##### SOURCE MATERIAL
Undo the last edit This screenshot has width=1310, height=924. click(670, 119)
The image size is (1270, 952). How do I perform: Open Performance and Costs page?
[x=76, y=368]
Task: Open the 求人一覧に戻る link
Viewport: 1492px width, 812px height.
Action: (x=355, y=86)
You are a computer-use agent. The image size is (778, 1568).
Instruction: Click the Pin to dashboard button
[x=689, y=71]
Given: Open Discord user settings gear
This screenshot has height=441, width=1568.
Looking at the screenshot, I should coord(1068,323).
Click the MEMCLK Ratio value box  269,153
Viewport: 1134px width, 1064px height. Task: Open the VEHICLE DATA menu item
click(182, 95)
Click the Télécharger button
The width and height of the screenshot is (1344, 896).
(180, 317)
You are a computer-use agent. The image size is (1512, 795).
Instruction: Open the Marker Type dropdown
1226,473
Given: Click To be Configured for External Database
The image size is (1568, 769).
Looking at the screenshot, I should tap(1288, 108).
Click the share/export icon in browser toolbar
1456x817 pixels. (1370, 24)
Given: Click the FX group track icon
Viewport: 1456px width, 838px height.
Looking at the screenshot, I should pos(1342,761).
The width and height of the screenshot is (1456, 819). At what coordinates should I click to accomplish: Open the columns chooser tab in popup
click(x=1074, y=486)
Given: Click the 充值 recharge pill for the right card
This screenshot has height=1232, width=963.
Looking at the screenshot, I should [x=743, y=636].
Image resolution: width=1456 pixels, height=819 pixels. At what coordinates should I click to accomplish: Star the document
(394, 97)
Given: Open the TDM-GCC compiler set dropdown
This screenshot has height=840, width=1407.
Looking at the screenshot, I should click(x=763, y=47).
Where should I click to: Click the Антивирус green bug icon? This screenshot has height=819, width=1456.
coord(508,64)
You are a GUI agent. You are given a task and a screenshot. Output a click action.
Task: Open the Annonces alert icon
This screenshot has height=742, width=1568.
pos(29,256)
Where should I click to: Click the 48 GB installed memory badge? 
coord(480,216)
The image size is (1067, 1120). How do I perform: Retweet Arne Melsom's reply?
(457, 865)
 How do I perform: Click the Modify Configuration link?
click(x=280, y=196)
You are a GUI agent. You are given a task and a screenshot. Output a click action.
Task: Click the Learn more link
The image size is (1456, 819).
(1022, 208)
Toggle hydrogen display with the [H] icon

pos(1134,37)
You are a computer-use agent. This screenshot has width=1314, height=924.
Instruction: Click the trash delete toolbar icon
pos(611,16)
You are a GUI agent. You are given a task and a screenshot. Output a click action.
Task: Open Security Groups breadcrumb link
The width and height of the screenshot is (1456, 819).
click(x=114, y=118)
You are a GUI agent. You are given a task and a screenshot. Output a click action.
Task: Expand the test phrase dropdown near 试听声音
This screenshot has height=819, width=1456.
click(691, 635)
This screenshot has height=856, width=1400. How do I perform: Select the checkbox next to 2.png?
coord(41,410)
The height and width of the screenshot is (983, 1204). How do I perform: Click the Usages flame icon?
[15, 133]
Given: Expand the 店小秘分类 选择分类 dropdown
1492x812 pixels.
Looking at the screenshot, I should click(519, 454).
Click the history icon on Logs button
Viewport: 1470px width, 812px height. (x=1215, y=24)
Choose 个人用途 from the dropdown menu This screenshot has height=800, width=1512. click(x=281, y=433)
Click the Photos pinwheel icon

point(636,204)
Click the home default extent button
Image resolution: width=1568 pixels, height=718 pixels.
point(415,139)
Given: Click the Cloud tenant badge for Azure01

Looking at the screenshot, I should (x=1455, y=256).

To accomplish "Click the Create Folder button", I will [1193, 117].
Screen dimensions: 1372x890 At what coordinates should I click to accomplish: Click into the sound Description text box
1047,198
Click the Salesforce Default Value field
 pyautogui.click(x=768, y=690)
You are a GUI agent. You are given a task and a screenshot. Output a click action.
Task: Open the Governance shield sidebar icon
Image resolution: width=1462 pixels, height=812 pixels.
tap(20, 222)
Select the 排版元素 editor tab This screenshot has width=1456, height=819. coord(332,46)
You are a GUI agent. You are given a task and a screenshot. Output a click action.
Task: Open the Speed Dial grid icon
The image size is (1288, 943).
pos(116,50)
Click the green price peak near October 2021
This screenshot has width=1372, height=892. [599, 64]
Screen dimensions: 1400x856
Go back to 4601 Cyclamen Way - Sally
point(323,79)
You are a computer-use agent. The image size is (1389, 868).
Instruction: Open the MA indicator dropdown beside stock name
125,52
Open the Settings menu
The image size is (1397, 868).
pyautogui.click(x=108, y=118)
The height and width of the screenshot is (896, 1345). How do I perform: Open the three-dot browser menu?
##########
Find and copy each line of the material that holds the word "Expand".

Task: Expand the test phrase dropdown near 试听声音
Given: Expand the 店小秘分类 选择分类 dropdown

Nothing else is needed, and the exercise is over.